Anton Barbeau Plays the Sad Clown in “Stranger” (premiere)

It’s tempting to think the “Stranger” video’s two clowns are happier versions of Anton Barbeau, from whom he is currently estranged.

The sheer abundance of Anton Barbeau‘s recorded output implies a sunny and optimistic disposition. With each successive release, he expresses more positive-mindedness about his work and its chances of getting him a greater share of the public daylight he deserves and no doubt craves. Not even an artist as nestled and productive in his indie career as Barbeau can stay forever indifferent to the desire for a notoriety wider than his ardent but smallish fanbase.

So it isn’t surprising that his new single and video, “Stranger”, the title track to his umpty-umpth album—which PopMatters recently praised—forthrightly depicts Barbeau longing to be seen and heard yet feeling himself mostly out of step. It’s an uncharacteristically downcast song from Barbeau, based on moody chromatic chord changes and warpy synth sounds. The video shows him feeling that mood and quite literally “follow[ing] trails everywhere / that lead down dead and empty streets.”

Following him down those dead and empty streets in the video are a couple of clowns who try to cheer him up, but Barbeau seems not to notice them at all—not even with a third eye affixed to his forehead.
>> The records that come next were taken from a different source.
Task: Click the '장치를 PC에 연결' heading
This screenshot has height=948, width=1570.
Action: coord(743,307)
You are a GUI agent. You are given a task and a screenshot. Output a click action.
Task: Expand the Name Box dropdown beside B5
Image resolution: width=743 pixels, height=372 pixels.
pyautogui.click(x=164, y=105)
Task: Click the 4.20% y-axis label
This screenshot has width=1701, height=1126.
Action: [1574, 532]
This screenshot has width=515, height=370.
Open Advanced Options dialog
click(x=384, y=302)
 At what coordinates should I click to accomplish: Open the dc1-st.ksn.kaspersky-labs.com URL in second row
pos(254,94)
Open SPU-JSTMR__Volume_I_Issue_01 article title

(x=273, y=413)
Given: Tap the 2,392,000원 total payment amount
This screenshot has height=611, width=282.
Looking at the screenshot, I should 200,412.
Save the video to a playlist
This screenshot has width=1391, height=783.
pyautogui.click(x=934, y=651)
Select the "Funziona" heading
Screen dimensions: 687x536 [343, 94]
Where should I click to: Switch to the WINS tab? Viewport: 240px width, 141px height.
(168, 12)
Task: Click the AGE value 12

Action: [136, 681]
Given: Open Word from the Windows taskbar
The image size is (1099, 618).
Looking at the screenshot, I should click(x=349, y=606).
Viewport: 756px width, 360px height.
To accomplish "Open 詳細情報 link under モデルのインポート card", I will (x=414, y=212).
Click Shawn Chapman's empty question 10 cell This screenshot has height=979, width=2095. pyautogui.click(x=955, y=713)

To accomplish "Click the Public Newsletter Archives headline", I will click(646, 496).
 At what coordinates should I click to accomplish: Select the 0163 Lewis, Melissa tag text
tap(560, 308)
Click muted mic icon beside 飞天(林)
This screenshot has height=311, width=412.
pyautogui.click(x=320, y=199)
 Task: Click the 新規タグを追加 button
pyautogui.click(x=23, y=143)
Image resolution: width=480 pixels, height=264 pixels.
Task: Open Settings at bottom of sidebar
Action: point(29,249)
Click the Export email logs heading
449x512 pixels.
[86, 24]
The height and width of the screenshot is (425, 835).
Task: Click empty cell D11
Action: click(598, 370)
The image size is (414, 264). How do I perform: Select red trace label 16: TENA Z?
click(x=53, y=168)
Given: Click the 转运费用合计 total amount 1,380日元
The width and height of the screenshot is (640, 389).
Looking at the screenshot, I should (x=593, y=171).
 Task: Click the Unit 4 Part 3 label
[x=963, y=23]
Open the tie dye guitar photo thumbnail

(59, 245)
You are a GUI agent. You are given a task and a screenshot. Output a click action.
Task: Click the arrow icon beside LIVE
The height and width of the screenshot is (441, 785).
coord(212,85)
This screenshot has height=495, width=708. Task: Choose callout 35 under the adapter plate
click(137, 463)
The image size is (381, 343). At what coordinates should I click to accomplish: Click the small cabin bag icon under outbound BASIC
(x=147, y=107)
It’s tempting to think that these two clowns are “the stranger[s] in my own head”: happier versions of himself from whom he is currently estranged. The song suggests that he might not feel so out of sorts or morose if he was plugged into the musical mainstream, but even if he was plugged in, would he feel comfortable there? “I wander through the radio / The magic eight-ball tells me no / The sound I hear is terrible / It’s noise, not music at all.”

Is that the club this maker of undeniable music, not noise, wants to belong to? That vexing question is surely a source of the tension that drives “Stranger”, which reaches into a well of disaffection and dissatisfaction Barbeau habitually avoids, by his own admission. In an interview with PopMatters last year, he shared his Enneagram personality type. He’s a very strong 7: “optimistic, versatile… playful, high-spirited, and practical, impatient, impulsive. They constantly seek new and exciting experiences but can become distracted and exhausted by staying on the go.”

That’s a fair diagnosis of what ails the constantly on-the-go Barbeau in “Stranger”, exemplified by the playful, high-spirited clowns in whose company he doesn’t quite find his distracted and exhausted self. It’s quite possible that the way out of the song’s mood is, paradoxically, by dwelling in it a little more deeply: singing his pessimism and alienation, as Barbeau frequently does throughout Stranger—which is why it’s one of his better albums. If he keeps wrestling with himself, and if he turns to look straight into the faces of the clowns on his shoulder, his music will almost surely run deeper and get even better.